## Begin

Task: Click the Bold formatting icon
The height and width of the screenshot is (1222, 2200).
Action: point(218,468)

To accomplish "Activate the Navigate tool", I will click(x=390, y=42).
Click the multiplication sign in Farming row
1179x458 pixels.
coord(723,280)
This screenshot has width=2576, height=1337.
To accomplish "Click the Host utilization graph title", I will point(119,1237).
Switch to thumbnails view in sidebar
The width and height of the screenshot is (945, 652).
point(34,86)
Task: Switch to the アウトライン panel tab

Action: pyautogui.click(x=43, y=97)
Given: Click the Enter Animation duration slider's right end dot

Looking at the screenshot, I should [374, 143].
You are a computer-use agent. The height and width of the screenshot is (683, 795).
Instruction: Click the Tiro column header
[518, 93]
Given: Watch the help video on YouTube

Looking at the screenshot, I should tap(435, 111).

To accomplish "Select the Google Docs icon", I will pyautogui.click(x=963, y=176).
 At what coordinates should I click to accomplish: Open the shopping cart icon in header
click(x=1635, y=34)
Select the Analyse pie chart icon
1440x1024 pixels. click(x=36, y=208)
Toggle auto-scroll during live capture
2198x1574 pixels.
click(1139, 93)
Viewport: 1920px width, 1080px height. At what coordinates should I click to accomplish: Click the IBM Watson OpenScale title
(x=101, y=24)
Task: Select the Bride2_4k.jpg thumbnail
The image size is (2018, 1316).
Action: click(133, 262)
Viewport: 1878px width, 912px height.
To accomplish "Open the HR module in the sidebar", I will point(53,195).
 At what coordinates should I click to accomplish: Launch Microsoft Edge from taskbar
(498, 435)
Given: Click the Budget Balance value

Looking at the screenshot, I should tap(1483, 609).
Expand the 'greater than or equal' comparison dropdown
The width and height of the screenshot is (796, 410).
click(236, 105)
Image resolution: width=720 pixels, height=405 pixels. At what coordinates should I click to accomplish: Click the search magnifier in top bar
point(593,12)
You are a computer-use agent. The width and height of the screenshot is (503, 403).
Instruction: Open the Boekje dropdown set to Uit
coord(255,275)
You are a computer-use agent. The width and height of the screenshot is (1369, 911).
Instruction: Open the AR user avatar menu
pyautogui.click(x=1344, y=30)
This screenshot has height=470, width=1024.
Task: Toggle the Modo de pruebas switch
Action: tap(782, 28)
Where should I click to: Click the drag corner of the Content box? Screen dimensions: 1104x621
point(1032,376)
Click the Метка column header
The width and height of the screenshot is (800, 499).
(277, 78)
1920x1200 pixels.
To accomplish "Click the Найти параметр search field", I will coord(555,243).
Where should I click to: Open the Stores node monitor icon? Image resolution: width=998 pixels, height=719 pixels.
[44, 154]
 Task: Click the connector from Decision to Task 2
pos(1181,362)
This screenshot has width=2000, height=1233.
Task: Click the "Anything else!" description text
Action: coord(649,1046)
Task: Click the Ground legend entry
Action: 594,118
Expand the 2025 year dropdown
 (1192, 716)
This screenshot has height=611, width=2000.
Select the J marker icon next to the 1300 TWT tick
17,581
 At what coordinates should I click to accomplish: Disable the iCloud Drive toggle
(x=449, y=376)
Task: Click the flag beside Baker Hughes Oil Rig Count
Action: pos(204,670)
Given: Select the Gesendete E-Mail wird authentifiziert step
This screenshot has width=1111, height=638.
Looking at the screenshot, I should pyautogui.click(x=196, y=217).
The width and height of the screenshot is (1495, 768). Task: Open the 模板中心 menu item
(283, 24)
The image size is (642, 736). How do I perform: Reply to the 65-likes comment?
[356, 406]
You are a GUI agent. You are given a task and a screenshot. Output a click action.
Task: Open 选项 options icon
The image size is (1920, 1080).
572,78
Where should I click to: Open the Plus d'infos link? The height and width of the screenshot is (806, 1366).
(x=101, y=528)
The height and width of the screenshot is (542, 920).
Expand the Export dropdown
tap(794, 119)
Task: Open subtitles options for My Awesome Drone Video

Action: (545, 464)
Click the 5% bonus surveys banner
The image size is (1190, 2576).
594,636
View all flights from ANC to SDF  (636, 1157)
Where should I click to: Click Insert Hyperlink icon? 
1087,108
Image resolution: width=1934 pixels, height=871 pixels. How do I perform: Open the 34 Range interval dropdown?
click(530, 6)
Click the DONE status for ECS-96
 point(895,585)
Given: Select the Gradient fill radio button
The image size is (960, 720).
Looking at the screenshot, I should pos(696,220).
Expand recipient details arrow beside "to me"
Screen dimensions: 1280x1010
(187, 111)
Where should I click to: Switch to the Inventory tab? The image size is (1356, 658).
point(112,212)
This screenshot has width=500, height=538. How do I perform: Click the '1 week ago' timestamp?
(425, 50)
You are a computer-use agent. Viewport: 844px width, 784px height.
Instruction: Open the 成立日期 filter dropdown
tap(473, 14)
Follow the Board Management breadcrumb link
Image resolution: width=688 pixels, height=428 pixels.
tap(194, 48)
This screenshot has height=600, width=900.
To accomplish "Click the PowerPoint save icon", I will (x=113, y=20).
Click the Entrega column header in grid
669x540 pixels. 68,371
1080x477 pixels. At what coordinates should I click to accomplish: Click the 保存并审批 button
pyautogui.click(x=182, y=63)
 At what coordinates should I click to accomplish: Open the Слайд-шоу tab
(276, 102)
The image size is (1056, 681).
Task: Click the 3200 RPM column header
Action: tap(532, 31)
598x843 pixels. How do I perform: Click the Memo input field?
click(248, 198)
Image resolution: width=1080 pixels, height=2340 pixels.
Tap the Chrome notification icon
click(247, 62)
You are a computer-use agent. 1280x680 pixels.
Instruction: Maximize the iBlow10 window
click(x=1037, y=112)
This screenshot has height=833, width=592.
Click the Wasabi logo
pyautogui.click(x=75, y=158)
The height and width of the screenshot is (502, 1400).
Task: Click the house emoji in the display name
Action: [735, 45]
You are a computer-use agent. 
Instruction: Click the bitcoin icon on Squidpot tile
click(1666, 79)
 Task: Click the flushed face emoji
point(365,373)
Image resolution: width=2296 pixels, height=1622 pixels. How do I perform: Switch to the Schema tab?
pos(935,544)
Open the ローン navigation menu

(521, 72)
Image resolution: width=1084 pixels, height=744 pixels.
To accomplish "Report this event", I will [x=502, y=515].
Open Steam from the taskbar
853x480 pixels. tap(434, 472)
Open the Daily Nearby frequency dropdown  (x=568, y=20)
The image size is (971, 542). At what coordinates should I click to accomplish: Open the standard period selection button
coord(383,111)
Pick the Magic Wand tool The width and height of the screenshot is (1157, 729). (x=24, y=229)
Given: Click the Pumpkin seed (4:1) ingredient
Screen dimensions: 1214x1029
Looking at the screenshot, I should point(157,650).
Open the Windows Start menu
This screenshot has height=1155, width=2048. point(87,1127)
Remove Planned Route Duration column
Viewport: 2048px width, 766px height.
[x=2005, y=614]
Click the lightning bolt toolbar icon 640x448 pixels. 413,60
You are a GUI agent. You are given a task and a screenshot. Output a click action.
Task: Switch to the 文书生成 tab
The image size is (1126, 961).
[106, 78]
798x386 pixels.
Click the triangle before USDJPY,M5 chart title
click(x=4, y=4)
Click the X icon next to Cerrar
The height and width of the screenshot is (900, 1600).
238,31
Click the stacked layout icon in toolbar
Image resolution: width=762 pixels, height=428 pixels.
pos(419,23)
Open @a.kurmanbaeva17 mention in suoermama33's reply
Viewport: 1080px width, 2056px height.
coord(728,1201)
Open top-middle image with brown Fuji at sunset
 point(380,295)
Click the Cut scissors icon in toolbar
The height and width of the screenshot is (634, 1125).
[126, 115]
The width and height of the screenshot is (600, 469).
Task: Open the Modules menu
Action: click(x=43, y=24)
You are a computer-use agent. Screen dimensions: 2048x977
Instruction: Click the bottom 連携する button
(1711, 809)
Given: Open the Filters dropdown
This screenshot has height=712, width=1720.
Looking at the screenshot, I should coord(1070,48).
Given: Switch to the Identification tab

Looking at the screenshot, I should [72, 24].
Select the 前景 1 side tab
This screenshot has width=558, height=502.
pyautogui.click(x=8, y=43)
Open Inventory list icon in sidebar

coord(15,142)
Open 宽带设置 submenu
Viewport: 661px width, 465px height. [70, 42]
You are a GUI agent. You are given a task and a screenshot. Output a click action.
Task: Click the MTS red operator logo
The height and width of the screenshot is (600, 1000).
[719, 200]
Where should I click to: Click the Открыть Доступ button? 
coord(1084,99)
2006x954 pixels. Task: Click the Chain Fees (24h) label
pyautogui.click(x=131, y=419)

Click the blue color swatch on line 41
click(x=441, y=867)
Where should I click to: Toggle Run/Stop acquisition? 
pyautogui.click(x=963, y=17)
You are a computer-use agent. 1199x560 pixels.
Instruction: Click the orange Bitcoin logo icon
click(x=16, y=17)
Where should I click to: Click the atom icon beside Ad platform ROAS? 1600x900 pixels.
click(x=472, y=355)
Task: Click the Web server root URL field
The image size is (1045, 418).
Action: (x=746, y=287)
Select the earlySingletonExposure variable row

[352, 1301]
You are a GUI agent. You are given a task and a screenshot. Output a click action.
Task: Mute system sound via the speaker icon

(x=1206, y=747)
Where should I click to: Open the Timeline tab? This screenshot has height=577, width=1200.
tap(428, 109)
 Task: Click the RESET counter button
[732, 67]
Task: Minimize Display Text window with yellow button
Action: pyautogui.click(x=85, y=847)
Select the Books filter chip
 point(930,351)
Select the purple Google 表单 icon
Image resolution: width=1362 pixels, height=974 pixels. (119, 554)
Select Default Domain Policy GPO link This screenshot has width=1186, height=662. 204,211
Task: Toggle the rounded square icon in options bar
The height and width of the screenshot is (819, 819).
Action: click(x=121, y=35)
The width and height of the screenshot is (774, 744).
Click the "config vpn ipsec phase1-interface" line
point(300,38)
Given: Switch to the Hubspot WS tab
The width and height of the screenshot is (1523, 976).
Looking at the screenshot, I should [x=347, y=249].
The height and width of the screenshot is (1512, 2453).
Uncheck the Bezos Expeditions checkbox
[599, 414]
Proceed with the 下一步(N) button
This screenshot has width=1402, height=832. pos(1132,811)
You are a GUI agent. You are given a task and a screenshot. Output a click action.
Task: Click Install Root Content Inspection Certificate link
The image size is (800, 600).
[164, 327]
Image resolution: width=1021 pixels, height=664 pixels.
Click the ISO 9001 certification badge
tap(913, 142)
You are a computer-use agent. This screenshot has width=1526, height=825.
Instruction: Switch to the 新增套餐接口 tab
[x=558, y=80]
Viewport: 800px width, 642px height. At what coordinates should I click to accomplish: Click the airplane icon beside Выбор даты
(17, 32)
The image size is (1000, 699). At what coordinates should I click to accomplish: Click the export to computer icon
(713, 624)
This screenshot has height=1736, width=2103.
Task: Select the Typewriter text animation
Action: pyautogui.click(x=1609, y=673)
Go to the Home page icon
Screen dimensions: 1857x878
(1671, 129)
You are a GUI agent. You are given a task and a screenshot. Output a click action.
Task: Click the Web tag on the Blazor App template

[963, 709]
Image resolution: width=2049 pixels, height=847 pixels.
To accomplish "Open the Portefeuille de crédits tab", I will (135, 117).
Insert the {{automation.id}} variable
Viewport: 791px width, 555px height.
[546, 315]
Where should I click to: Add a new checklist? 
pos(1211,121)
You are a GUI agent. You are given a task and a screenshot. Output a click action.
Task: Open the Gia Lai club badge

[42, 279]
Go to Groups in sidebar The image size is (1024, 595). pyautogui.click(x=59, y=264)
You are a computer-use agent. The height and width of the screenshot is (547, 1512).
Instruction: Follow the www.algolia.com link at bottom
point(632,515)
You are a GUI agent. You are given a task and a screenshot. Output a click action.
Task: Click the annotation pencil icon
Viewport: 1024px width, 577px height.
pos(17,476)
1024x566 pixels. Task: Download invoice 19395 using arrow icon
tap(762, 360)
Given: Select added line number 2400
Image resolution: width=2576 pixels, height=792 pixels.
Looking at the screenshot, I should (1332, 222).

## End

■ To do:
Which lines in the data above contain the string "search" with matching case? Pick out each one and copy it in full.

■ Answer to this task:
Image resolution: width=720 pixels, height=405 pixels. At what coordinates should I click to accomplish: Click the search magnifier in top bar
To accomplish "Click the Найти параметр search field", I will coord(555,243).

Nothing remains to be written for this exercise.